Commentators frequently complain that Americans don’t learn foreign languages, but that’s because we don’t really have to. We’re confident that wherever we go, somebody will speak English. In fact, about the only place you can go where you don’t have to know some English is an inner city school in the U.S. Too many students are allowed to slide through “bi-lingual” classrooms here without actually learning our language.
Finally, we dominate in international competitions, even ones (like bridge tournaments) that most people don’t care about. The French, for example, are wild about bicycle racing. Yet it was American Lance Armstrong, with his seven straight titles, who put the sport on the map. American golfers Tiger Woods and Phil Mickelson dominate their global sport. Athletes from around the world know that, to be the best, they must play Major League Baseball or NBA basketball. Even soccer players like David Beckham are leaving their homelands -- where there’s a passion for their sport -- to compete in the States, where few of us care.
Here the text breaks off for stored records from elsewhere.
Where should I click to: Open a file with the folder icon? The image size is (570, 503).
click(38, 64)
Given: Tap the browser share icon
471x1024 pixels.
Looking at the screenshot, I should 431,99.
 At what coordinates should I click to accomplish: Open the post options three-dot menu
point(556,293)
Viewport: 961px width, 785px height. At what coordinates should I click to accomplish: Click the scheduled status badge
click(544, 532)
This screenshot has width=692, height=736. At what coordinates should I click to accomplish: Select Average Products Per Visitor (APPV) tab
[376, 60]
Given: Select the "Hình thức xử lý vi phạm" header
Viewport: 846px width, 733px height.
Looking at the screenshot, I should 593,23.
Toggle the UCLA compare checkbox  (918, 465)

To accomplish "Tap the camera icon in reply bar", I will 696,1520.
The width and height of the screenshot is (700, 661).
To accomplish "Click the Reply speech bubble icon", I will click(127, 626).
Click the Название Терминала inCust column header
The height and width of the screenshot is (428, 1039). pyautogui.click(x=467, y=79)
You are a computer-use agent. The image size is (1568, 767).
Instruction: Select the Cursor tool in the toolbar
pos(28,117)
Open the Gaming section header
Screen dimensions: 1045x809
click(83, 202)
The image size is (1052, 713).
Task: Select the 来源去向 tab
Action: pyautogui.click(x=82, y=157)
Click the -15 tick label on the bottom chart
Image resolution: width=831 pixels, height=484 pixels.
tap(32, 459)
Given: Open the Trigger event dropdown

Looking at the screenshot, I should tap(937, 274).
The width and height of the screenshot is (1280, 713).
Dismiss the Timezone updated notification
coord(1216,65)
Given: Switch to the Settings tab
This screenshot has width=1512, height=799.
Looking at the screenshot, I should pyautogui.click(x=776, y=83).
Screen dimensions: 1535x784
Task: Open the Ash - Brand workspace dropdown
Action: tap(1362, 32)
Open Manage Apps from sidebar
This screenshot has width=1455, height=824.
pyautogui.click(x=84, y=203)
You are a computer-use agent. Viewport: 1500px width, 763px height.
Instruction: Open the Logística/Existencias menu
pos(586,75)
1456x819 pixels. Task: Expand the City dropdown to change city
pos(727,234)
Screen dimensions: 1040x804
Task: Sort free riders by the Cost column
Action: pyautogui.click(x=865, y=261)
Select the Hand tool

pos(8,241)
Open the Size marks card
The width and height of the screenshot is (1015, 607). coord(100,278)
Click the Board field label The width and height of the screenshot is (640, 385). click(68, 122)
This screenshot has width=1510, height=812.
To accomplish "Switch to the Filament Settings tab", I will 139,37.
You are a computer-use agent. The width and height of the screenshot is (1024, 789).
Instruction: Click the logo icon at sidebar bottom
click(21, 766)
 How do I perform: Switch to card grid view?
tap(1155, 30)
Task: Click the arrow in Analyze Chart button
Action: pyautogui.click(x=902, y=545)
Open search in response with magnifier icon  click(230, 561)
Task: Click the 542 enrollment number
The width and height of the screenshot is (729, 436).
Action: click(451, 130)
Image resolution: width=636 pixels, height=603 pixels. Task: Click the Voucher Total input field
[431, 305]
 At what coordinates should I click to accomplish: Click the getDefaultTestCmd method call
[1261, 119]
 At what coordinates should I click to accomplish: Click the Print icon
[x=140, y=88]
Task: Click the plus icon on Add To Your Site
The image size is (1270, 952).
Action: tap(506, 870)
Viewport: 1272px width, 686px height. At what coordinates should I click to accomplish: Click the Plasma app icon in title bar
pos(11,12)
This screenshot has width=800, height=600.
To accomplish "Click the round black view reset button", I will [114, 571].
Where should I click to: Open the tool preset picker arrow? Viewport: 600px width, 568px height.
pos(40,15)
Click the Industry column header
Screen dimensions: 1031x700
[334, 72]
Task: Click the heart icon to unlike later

The U.S. dominates where it matters, too. Our economy is too big to fail, and our growth has often (as during the late ’90s Asian meltdown) propped up the global economy. Meanwhile, other countries know that to compete, they’ve got to play by our rules. That’s why free trade is now promoted by the leaders of most growing economies (except, increasingly, here in Washington). So, in the end, maybe we’re making too much of this supposed anti-Americanism.
After all, France and Germany are now governed by the pro-U.S. Nicolas Sarkozy and Angela Merkel, respectively. Pro-American Tony Blair was replaced this year by equally pro-American Gordon Brown as British prime minister. Even the incoming Australian prime minister, who wants to pull his country’s troops from Iraq, announced that he’d “emphasized to President Bush the centrality of the U.S. alliance in our approach to future foreign policy.”
However, it couldn’t hurt our image if we started losing some games.
The British built a global empire, introduced cricket throughout their dominions (a game that could only have been spread at gunpoint) then watched as their colonists steadily improved their skills on the pitch. These days, teams from India regularly celebrate victories over the hapless English. Yet, while focusing on their cricket, the Indians went decades without bothering to rebel against the relative handful of British soldiers sent to garrison their land. Sport was an opiate for the masses.
We won the ground war against Saddam Hussein in 2003 and, thanks to the surge, we seem to be on the cusp of defeating the insurgency that followed. But we don’t need to win everything.
So maybe next year, our bridge players should leave their signs at home and instead build a bridge to others by losing to them at cards. That way we’d all have something to feel good about.